» **Recorded information**
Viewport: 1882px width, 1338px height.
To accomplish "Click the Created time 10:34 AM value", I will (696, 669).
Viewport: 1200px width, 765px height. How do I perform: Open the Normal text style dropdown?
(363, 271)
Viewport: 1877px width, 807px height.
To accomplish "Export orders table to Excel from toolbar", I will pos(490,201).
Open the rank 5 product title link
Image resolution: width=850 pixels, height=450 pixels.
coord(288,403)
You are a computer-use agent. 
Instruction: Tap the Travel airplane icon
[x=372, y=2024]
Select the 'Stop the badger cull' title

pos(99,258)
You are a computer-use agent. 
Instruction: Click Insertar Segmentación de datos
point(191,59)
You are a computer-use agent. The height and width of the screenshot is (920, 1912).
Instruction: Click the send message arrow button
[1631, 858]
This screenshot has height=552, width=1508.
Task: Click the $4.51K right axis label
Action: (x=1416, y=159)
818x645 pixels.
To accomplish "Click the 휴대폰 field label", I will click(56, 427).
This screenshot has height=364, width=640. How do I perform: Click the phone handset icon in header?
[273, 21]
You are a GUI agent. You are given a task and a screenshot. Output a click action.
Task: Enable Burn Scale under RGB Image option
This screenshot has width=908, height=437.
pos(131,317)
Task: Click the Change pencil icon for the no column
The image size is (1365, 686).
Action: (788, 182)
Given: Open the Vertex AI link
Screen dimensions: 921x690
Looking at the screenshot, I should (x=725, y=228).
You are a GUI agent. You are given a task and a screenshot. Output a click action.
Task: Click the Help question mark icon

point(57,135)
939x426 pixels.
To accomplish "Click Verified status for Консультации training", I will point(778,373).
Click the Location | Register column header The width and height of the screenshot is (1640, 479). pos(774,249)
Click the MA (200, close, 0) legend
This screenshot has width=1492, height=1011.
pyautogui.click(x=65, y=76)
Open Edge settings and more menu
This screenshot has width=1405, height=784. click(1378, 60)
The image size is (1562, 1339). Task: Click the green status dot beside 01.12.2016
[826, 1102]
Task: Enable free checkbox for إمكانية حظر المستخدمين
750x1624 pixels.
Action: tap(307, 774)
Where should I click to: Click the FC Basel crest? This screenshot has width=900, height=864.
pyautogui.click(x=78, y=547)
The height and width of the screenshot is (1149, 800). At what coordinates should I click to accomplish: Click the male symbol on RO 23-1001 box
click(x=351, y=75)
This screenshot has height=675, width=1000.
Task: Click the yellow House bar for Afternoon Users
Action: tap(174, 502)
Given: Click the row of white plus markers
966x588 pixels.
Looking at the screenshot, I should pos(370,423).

» **Exercise brief**
Pull every line containing "Enable" from the entries above and copy it.

» **Result below**
Task: Enable Burn Scale under RGB Image option
Task: Enable free checkbox for إمكانية حظر المستخدمين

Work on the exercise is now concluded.